The Continuum of War

Virtually every war I've covered has been a guerrilla war, not a big conventional war the way Vietnam was or the Gulf War. They've always been wars of liberation, or ethnic conflicts, wars in developing countries—Central America, Sri Lanka, Bosnia, Chechnya, Rwanda, South Africa. At the time I was photographing the wars in Lebanon, the war in Afghanistan against the Russians, the Afghan civil war, and both Palestinian uprisings, I thought I was covering separate stories. But on September 11, 2001, I realized that I had actually been photographing one story, and this was just the latest phase of it. That event crystallized the past twenty years of history as I had experienced it.

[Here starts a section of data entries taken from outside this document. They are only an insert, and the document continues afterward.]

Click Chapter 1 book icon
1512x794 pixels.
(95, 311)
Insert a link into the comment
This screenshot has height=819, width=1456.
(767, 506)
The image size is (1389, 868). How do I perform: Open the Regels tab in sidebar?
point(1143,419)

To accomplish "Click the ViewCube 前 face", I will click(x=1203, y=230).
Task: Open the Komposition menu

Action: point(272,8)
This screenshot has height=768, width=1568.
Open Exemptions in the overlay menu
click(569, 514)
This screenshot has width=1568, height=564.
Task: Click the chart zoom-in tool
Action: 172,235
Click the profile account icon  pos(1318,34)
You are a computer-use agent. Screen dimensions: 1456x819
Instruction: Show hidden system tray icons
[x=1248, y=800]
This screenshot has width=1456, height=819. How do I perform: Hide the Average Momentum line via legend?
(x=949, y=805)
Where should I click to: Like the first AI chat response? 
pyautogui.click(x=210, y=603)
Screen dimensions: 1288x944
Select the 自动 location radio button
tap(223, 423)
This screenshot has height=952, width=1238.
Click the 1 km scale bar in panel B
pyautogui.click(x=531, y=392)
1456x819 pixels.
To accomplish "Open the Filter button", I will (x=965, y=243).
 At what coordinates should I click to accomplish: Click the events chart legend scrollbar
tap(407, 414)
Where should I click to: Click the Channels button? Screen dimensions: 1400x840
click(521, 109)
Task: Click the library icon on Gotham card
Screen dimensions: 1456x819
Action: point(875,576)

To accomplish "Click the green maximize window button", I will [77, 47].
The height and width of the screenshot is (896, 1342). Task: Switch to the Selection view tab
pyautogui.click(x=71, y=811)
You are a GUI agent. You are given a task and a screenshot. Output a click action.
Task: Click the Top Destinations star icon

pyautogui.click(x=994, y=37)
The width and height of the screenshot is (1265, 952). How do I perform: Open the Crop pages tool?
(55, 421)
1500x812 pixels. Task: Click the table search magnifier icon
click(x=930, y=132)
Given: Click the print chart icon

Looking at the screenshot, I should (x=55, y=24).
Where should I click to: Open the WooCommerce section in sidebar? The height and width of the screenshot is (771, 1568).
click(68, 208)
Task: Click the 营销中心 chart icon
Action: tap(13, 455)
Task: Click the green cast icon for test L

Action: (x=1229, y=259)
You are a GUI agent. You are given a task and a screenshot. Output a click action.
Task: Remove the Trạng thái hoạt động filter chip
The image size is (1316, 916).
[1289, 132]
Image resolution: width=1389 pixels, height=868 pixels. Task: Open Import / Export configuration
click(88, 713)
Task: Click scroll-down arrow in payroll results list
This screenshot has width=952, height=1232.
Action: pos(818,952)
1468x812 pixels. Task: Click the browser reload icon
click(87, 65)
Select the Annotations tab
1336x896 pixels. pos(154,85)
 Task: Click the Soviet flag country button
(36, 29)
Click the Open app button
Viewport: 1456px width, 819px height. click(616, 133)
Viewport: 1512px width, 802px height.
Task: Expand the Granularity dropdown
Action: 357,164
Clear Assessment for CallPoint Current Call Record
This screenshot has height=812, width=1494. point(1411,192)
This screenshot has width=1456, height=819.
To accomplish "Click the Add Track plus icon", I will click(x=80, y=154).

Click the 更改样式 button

The job of the press is to create awareness about the consequences of policy, about cause and effect, about the results of action or the failure to act. In a way, September 11 underlined the failure of journalism. I don't think individual journalists have failed to do their jobs well. On the contrary, journalists in the field have performed remarkably well, often at great risk, in harrowing conditions, and at great sacrifice. But there's more to it than that. The matrix of perception in which the work of journalists is understood is deeply influenced by governments, business, and culture. September 11 also underlined the failure of our political leadership, our foreign policy and our society to properly comprehend what now seems obvious—that we are part of the world; that what we do and don't do, what we see and don't see, has serious repercussions. Only now are we trying to unravel it in our minds, when it’s been happening for decades, just as journalists have been telling us.